■ SOURCE
════════════════════
30 novembre 2010

Des élections, et après?

L’une de mes amies ajoute souvent des citations inspirantes comme signature à ses emails. Hier, elle avait choisi :
Disbelief in magic can force a poor soul into believing in government and business.
~ Tom Robbins
Quelle pertinence en ce jour d’élections partielles!  

Tom Robbins : un modèle de liberté vécue.

Un peu difficile de trouver des articles en français à son sujet, mais j’en ai découvert un excellent dans l’Express – par François Busnel (01/10/2010).

Article complet / Tom Robbins : «Le hot dog m’évoque Jésus»

En introduction

Connaissez-vous Tom Robbins, l'homme que l'on appelle «l'écrivain le plus dangereux du monde»? Sans doute pas. Pourtant, l'homme est un cas. Auteur d'une dizaine de romans traduits dans le monde entier et qui ont remporté un beau succès (on parle de 10 millions d'exemplaires vendus), le gaillard reste pratiquement inconnu chez nous. (…) Une bien étrange attraction, son premier roman, date de 1971. Écoulé à 6 000 exemplaires lors de sa sortie, il affiche aujourd'hui 2 millions de ventes au compteur.

Tom Robbins vit à La Conner, petit village de pêcheurs situé à deux heures de route au nord de Seattle, au bord de l'océan Pacifique. S'il a abandonné l'énorme moto avec laquelle il sillonnait l'Amérique, cette icône pop conserve pieusement une collection de figurines miniatures sur les étagères d'une bibliothèque où trône, entre autres trophées, un disque d'or des Doors dédicacé par les membres du groupe, une photo de Leonard Cohen signée «À mon ami Tom» (…).  

Interview (extraits)

Comment il est devenu écrivain 
Je pense qu'une fée s'est penchée sur mon berceau, le jour de ma naissance, un certain jour de 1936, dans les Appalaches, et a frappé mon front de sa baguette magique. Elle a dû bien m'abîmer la tête car j'ai commencé à aligner des mots à l'âge de cinq ans. Pour mon anniversaire, on m'a offert un album d'images avec Blanche-Neige et les sept nains sur la couverture : au lieu d'y coller des images, j'y écrivais des histoires. A cet âge-là, je ne savais pas encore écrire, donc je les dictais à ma mère. Je crois que j'étais un peu tyrannique car quand j'étais inspiré, quand j'avais une histoire en tête, ma mère devait arrêter immédiatement tout ce qu'elle était en train de faire et écrire l'histoire sous ma dictée. Elle aussi, jadis, avait voulu devenir écrivain. Du coup, elle apportait parfois quelques modifications à mes historiettes pour les améliorer. Il paraît que je faisais des caprices terribles pour qu'elle la réécrive telle que je la lui avais dictée. Lorsque j'ai raconté cette anecdote à mon éditeur à New York, plusieurs années après, il m'a répondu : «Bon sang, Robbins, en quarante ans, tu n'as pas changé!» Cela dit, je ne demande pas à un éditeur de se substituer à moi mais de me publier, point barre.
════════════════════
■ CONSIGNE A
Pouvez-vous recopier le passage du billet sur Tom Robbins qui commence aux mots "30 novembre 2010" et s'arrête après les mots "de liberté vécue." ?

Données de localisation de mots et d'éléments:
════════════════════
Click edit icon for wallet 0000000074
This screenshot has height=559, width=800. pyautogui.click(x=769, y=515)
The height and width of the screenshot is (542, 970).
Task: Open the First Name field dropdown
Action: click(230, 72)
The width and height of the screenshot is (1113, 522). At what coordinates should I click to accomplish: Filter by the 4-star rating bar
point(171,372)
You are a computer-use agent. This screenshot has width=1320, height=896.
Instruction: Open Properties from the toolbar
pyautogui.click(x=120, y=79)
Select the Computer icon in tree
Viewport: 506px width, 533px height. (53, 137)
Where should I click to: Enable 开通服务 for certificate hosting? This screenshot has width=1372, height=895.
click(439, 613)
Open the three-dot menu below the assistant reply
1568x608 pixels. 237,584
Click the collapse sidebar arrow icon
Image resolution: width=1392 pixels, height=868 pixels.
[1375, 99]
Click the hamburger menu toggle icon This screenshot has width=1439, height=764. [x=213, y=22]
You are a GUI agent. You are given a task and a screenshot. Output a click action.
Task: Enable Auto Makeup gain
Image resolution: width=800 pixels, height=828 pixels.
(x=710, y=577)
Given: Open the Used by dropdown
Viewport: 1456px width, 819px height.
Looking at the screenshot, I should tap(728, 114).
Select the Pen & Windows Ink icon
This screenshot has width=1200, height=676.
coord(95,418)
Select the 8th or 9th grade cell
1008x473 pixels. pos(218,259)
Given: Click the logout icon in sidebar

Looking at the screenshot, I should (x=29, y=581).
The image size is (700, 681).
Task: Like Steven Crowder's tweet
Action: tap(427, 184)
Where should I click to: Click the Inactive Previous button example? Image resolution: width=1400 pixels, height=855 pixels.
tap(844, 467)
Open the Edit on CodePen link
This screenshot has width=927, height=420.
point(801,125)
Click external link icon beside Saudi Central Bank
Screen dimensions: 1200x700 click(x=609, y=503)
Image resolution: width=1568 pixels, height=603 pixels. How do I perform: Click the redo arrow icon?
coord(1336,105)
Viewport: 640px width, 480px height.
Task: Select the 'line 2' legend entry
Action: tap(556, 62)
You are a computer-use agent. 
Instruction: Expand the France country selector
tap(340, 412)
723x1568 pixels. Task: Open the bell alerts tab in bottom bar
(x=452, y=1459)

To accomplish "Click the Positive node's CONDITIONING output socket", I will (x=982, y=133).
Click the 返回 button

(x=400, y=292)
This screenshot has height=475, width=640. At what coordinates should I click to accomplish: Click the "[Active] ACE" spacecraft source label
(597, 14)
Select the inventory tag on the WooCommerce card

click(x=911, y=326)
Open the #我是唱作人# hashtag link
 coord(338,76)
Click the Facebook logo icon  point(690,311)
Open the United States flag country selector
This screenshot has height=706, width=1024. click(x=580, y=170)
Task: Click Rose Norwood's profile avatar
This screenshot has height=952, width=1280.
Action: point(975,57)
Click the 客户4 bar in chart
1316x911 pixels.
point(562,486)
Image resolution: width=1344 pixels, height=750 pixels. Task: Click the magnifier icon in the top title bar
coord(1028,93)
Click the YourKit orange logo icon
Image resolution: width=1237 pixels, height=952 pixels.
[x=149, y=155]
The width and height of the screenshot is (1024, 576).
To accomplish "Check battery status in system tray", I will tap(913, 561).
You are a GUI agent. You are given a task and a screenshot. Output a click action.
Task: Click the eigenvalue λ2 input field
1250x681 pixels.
════════════════════
■ CONSIGNE B
Pouvez-vous redonner mot pour mot les entrées depuis leur début jusqu'à la ligne qui contient "(x=710, y=577)", celle-ci comprise ?

■ RÉSULTAT ATTENDU A
30 novembre 2010

Des élections, et après?

L’une de mes amies ajoute souvent des citations inspirantes comme signature à ses emails. Hier, elle avait choisi :
Disbelief in magic can force a poor soul into believing in government and business.
~ Tom Robbins
Quelle pertinence en ce jour d’élections partielles!  

Tom Robbins : un modèle de liberté vécue.

■ RÉSULTAT ATTENDU B
Click edit icon for wallet 0000000074
This screenshot has height=559, width=800. pyautogui.click(x=769, y=515)
The height and width of the screenshot is (542, 970).
Task: Open the First Name field dropdown
Action: click(230, 72)
The width and height of the screenshot is (1113, 522). At what coordinates should I click to accomplish: Filter by the 4-star rating bar
point(171,372)
You are a computer-use agent. This screenshot has width=1320, height=896.
Instruction: Open Properties from the toolbar
pyautogui.click(x=120, y=79)
Select the Computer icon in tree
Viewport: 506px width, 533px height. (53, 137)
Where should I click to: Enable 开通服务 for certificate hosting? This screenshot has width=1372, height=895.
click(439, 613)
Open the three-dot menu below the assistant reply
1568x608 pixels. 237,584
Click the collapse sidebar arrow icon
Image resolution: width=1392 pixels, height=868 pixels.
[1375, 99]
Click the hamburger menu toggle icon This screenshot has width=1439, height=764. [x=213, y=22]
You are a GUI agent. You are given a task and a screenshot. Output a click action.
Task: Enable Auto Makeup gain
Image resolution: width=800 pixels, height=828 pixels.
(x=710, y=577)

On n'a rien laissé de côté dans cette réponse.